After seven Premier League games, with the team 14th in the table, and within 24 hours of the final whistle blowing on a dismal defeat against Leeds at Elland Road, Watford sacked Xisco Muñoz as head coach and opened negotiations with Claudio Ranieri.
Should he be appointed, Ranieri would have the international break to introduce the players to his methods, followed by a nightmare run of eight games in which opponents include Liverpool, Chelsea, both Manchester clubs, Arsenal, Everton and Leicester.
Muñoz becomes the sixth permanent appointee to leave the club since May 2017 but, though the regularity with which Watford have changed their head coach since Gino Pozzo bought the club in 2012 has been widely mocked, the results have been impressive: two promotions, an FA Cup final and six seasons in the Premier League, with one relegation from which they immediately bounced back. Other than Sean Dyche – the first to fall, a week after Pozzo’s takeover – and Billy McKinlay, who lasted only eight days in 2014, it is hard to argue that any of their decisions has been premature. The issue has been not with the firing but with the hiring.
Ranieri, who turns 70 this month and left Sampdoria at the end of last season, is clearly not intended to be a long-term solution. His arrival would, however, comprehensively solve the most significant issue with Watford’s previous coaching team, which was inexperience and tactical naivety – just as Muñoz comprehensively improved upon the most obvious problem with his predecessor, the surly, sour Vladimir Ivic. And so the cycle will restart, with the new coach destined to last as long as it takes for his primary failing to be identified and become genuinely debilitating.
Though seven points seems a fairly healthy return from the first seven games after promotion, Watford’s fixtures have been kind and their performances poor, bar the visit to an even more hapless Norwich and an opening-day win over Aston Villa, who were dealing with a Covid outbreak and appeared to have been expressly set up for the benefit of Ismaïla Sarr.
In their last two games they drew 1-1 at home to Newcastle and lost narrowly at Leeds on Saturday, but in both matches were comprehensively outplayed, as they had been by Wolves and Brighton. In a statement Watford said that “recent performances strongly indicate a negative trend at a time when team cohesion should be visibly improving”.

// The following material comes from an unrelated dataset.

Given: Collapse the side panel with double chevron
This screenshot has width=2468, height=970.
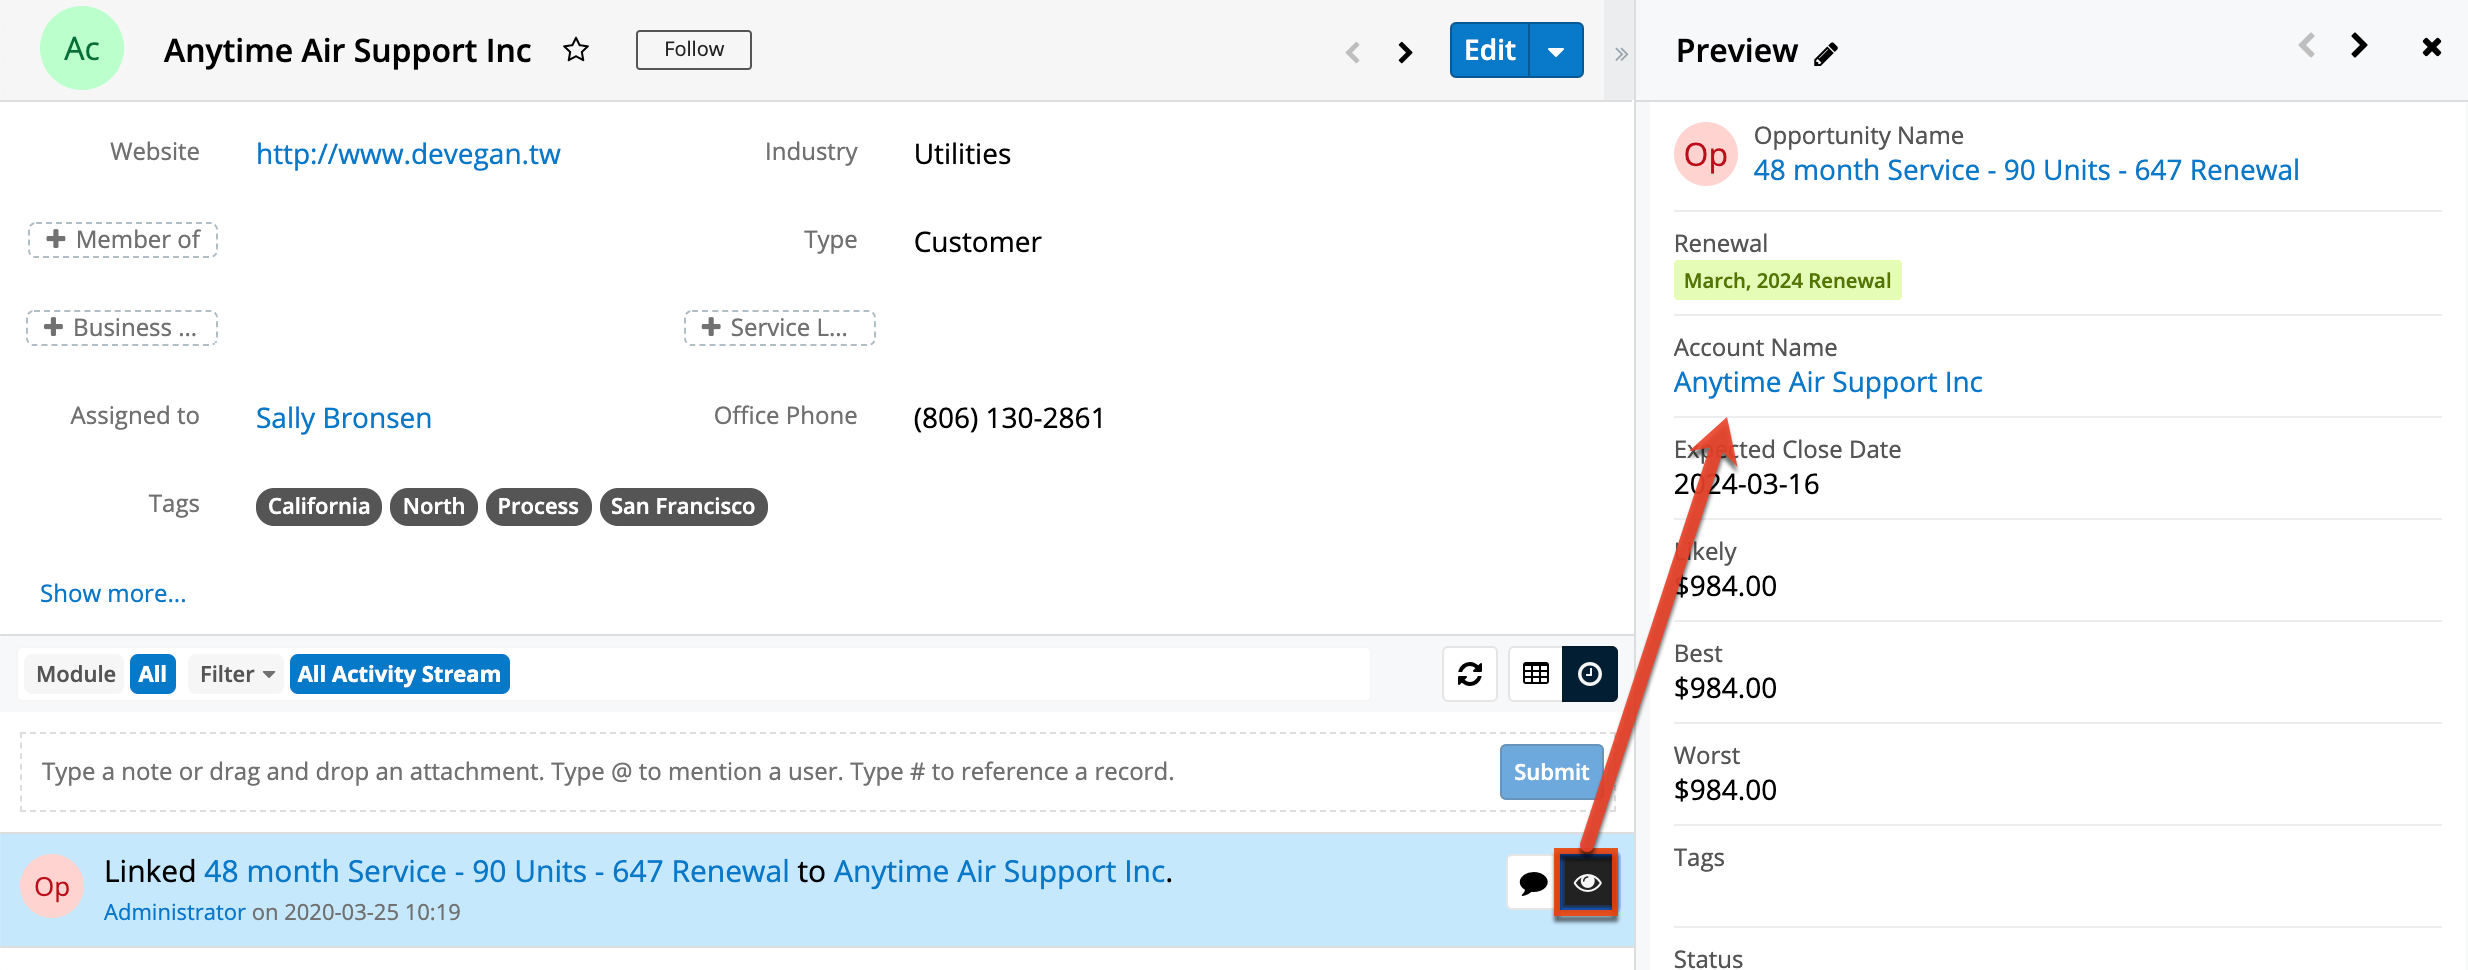Looking at the screenshot, I should (1621, 54).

For many who have regularly watched Watford over the nine months or so the surprise was not how quickly Muñoz was despatched but how long he stayed – and this despite accumulating the best win percentage of any manager in Watford’s history, leading the team to a promotion secured with a run of 14 wins and three defeats in 18 league games, and being a popular, warm and enthusiastic individual.
The team’s tactical disorganisation and their coach’s inability to remedy issues in-game was evident even during the canter back to the Premier League, when there were few genuinely impressive performances but, after a tactical reorganisation forced by injuries, an exceptional defence and in Sarr a player of outstanding quality in a pandemic-weakened division were ultimately enough.
Conscious of the manager’s popularity and the likely media backlash, Pozzo did not act over the summer but in the top flight the failings of a coach whose experience before arriving at Vicarage Road amounted to a handful of games in Georgia have been even more exposed.
“A wonderful journey [has] concluded in a way that I neither expected nor wished for,” Muñoz said. “I’ve got nothing but gratitude for the club that gave me the opportunity to start my first adventure in this exciting country. I will always be a Watford fan.”